## [Görev]
Aşağıdaki Yargıtay kararında "Abaküs Yazılım" ile başlayıp "E.  ,  2019/4294 K." ile biten bölümü hiç değiştirmeden yeniden yazın.

## [Verilen Metin]
□ □ □ □ □ □ □

Abaküs Yazılım
21. Hukuk Dairesi
Esas No: 2018/5209
Karar No: 2019/4294
Karar Tarihi: 13.06.2019

Yargıtay 21. Hukuk Dairesi 2018/5209 Esas 2019/4294 Karar Sayılı İlamı

21. Hukuk Dairesi         2018/5209 E.  ,  2019/4294 K.

    "İçtihat Metni"

    MAHKEMESİ : Bölge Adliye Mahkemesi 11. Hukuk Dairesi

    Dosyadaki yazılara, toplanan delillere, hükmün dayandığı gerektirici nedenlere göre davalıların aşağıdaki bendin kapsamı dışındaki diğer temyiz itirazlarının reddine,
    A)Davacı İstemi :
    Dava, davacının 14/04/2007 tarihinden itibaren davalı işyerinde kapıcı olarak hizmet akdine dayalı geçen çalışmalarının tespiti istemine ilişkindir.
    B)Davalı Cevabı :
    Davalı işveren vekili, açılan davanın haksız ve hukuka aykırı olduğunu, davanın hak düşürücü süreye uğradığını, davacının daha önceden şirket yetkili ... ile arkadaşlık ilişkisi bulunduğunu yapılan ödemelerin özel durumdan kaynaklandığı bu ödemelerin hizmet ilişkisinden bağımsız olduğunu, yemek ücretinin hesaplamaya dahil edilemeyeceğini ileri sürerek davanın reddini talep etmiştir.
    Davalı Kurum vekili, yetki, görevsizlik, derdestlik, husumet ve hak düşürücü süre gibi itirazlar ile zaman aşımı defi yapılmış sayıldığını ileri sürerek davanın reddini talep etmiştir.
    C)İlk Derece Mahkemesi Gerekçesi ve kararı :
    Mahkemece, dinlenen tanık beyanları doğrultusunda, davanın kısmen kabulüne karar verilmiştir
    İstinaf başvurusu :
    Davalı Kurum vekili istinaf dilekçesinde, çalışma olgusunun ispatlanamadığını, hak düşürücü sürenin geçtiğini belirterek kararın kaldırılmasını istemiştir.
    Davalı işveren vekili, davacının eşinin kapıcı olarak çalıştığını, kira kontratının davacının eşiyle yapıldığını, çelişkili tanık beyanlarının hükme esas alındığını belirterek kararın kaldırılmasını istemiştir.

□ □ □ □ □ □ □

## [Verilen Bilgiler]
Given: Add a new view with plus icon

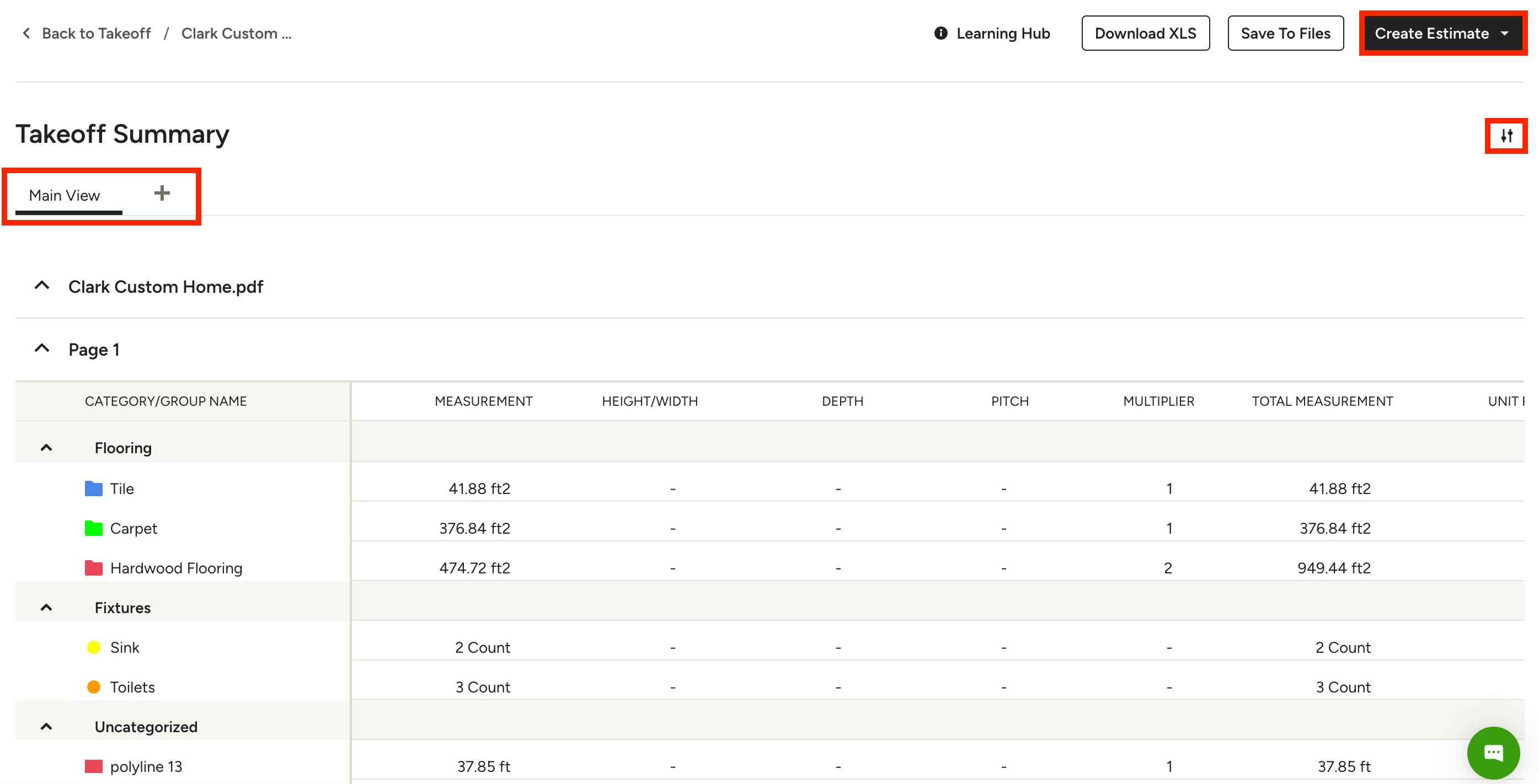Looking at the screenshot, I should click(x=162, y=193).
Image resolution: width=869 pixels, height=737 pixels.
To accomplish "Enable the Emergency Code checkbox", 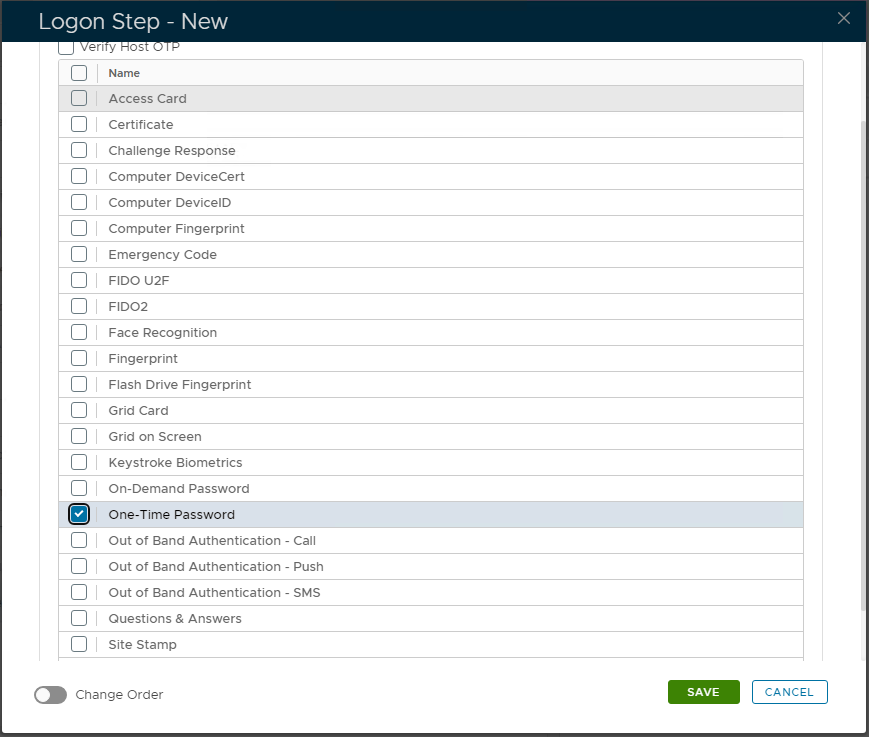I will pyautogui.click(x=79, y=255).
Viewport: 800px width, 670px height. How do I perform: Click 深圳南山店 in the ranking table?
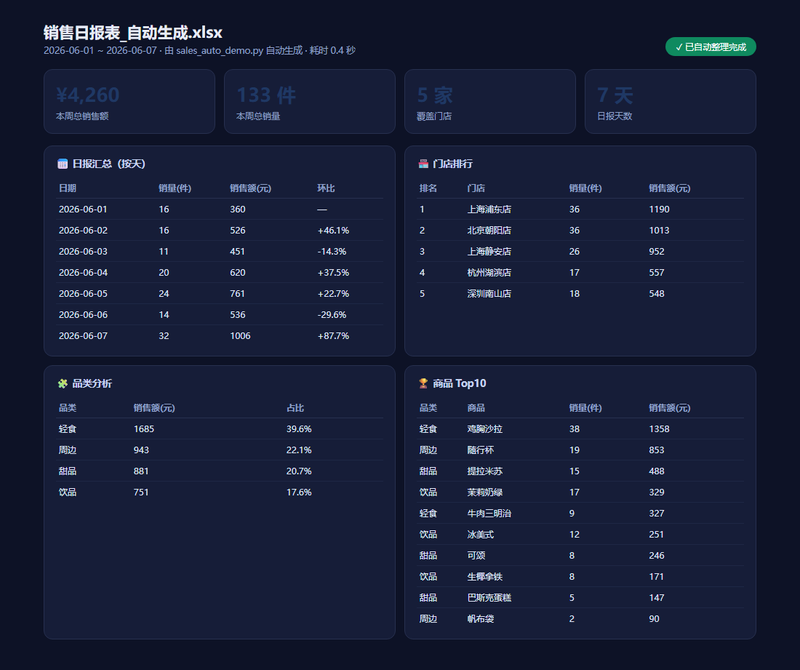[489, 293]
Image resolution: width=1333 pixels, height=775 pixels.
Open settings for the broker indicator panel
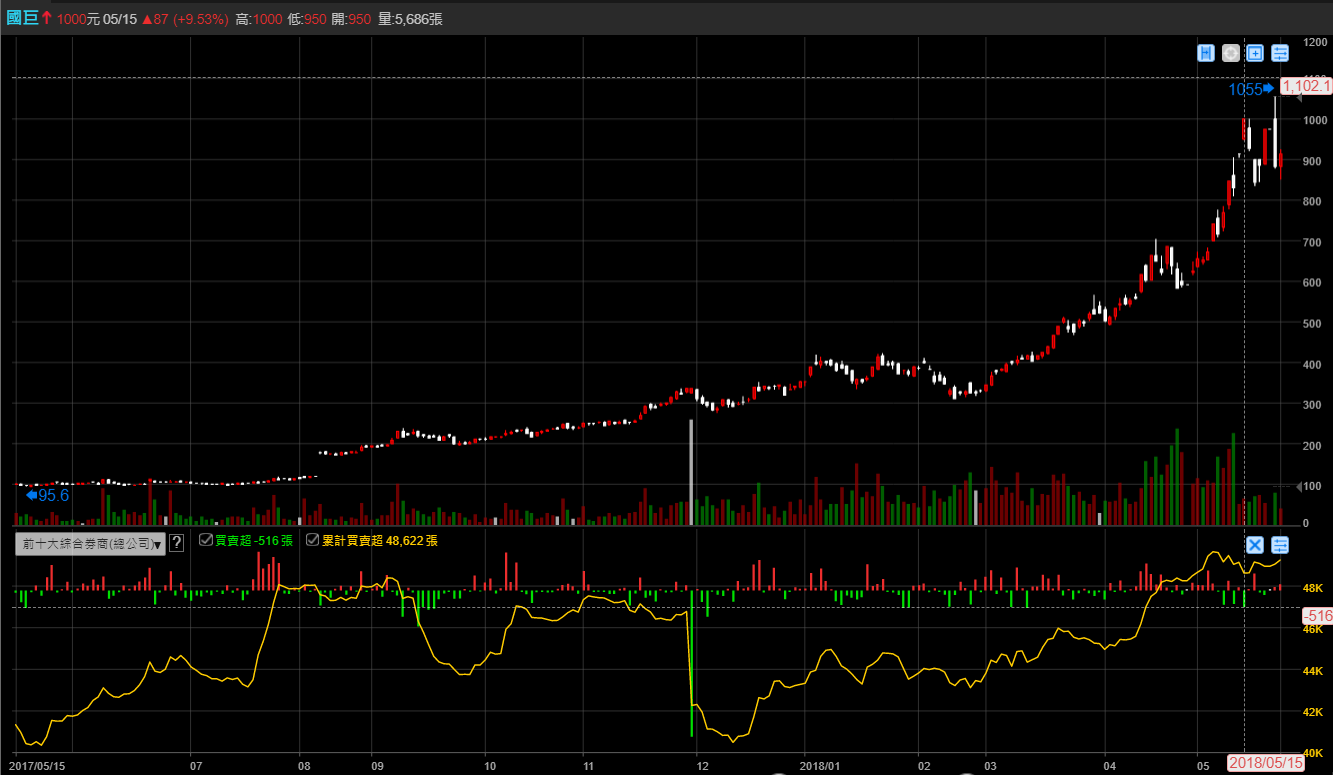(1280, 544)
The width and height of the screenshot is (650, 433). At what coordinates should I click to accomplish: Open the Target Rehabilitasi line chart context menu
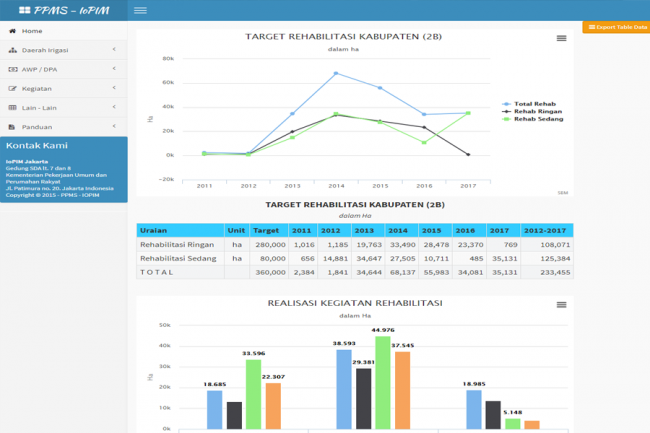561,37
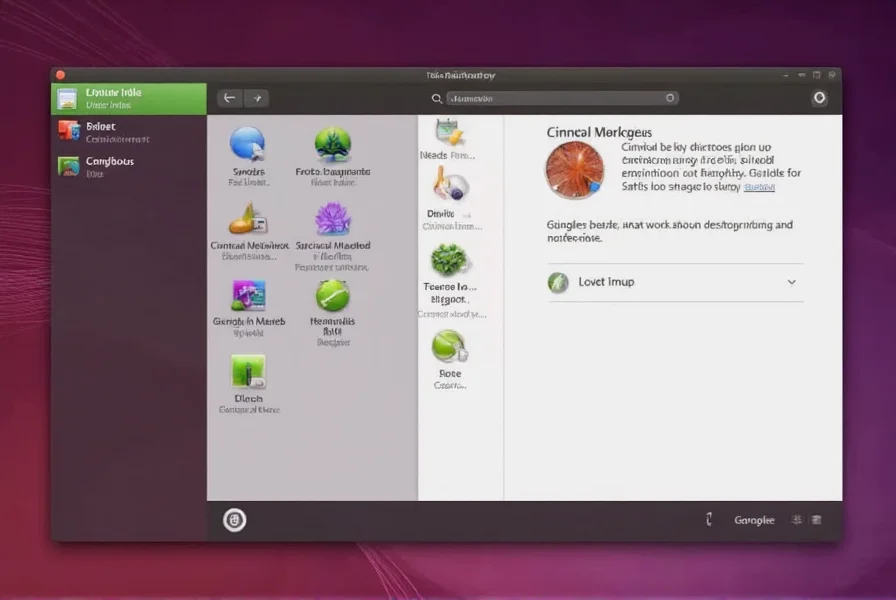Open the Conglbous sidebar item
This screenshot has width=896, height=600.
tap(128, 166)
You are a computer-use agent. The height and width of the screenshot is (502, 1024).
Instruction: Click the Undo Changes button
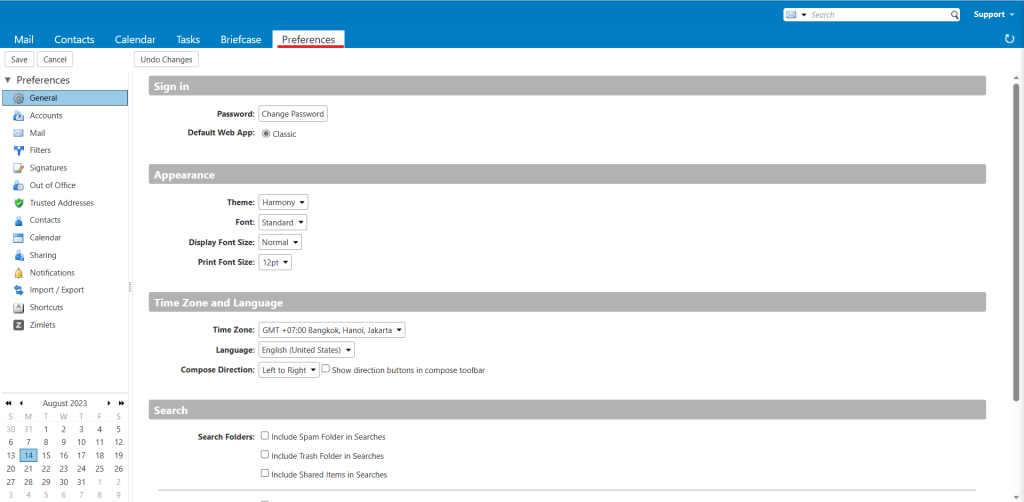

□ □ □ □ □ □ □

## [Alıştırmanın Cevabı]
Abaküs Yazılım
21. Hukuk Dairesi
Esas No: 2018/5209
Karar No: 2019/4294
Karar Tarihi: 13.06.2019

Yargıtay 21. Hukuk Dairesi 2018/5209 Esas 2019/4294 Karar Sayılı İlamı

21. Hukuk Dairesi         2018/5209 E.  ,  2019/4294 K.